Skip site navigation (1)Skip section navigation (2)
Date:      Wed, 10 Jun 2026 00:53:47 +0000
From:      bugzilla-noreply@freebsd.org
To:        ports-bugs@FreeBSD.org
Subject:   [Bug 294959] net/ucx: enable and pass gtest test suite on FreeBSD
Message-ID:  <bug-294959-7788-ttYeTnvpI4@https.bugs.freebsd.org/bugzilla/>
In-Reply-To: <bug-294959-7788@https.bugs.freebsd.org/bugzilla/>

index | next in thread | previous in thread | raw e-mail

https://bugs.freebsd.org/bugzilla/show_bug.cgi?id=294959

Generic Rikka <rikka.goering@outlook.de> changed:

           What    |Removed                     |Added
----------------------------------------------------------------------------
 Attachment #271657|                            |maintainer-approval+
              Flags|                            |

--- Comment #1 from Generic Rikka <rikka.goering@outlook.de> ---
Created attachment 271657
  --> https://bugs.freebsd.org/bugzilla/attachment.cgi?id=271657&action=edit
net/ucx: Pass upstream tests

After several weeks of iterative test runs and debugging, make test now
completes cleanly: 5653 tests run, 0 failures. 
Here is a summary of everything done and what remains.

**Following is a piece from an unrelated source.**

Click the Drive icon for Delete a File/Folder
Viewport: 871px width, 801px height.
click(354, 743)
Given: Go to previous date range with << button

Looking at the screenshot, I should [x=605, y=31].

NEW PATCHES IN THIS REVISION

 - patch-src_uct_tcp_tcp__iface.c: Added a guard in
uct_tcp_iface_handle_events() against endpoints in CONN_STATE_CLOSED. kqueue
can return queued events for file descriptors after they have been removed from
the event set via EV_DELETE, unlike epoll which silently discards them. The
existing ucs_assertv() fired as SIGABRT under connection-reset load
(test_ucp_peer_failure.zcopy). The fix is wrapped in #if defined(FreeBSD) to
preserve the assertion on Linux. This is upstreamable.

 - patch-src_ucs_sys_netlink.c: Replaced the unconditional return 0 stub with a
real IPv4 subnet reachability check using SIOCGIFADDR/SIOCGIFNETMASK via
if_indextoname(). The stub caused UCX to report every TCP interface as
unreachable on FreeBSD, which caused all 300+ test_ucp_sockaddr tests to fail
with "incompatible loopback flags". All 300+ now pass.
patch-test_gtest_ucs_test__async.cc: Fixed timers.reserve(max_timers) to
timers.resize(max_timers) in the many_timers test. Accessing timers[i] on a
reserved-but-empty vector is undefined behaviour; Linux survives it by heap
layout luck, FreeBSD produces SIGILL. Upstreamable.

 - patch-test_gtest_ucs_test__profile.cc: Fixed basename(FILE) where FILE
expands to a string literal in read-only memory. FreeBSD's POSIX
basename(char*) may modify its argument in place, causing SIGSEGV. Fixed by
copying to a local char array first. Upstreamable.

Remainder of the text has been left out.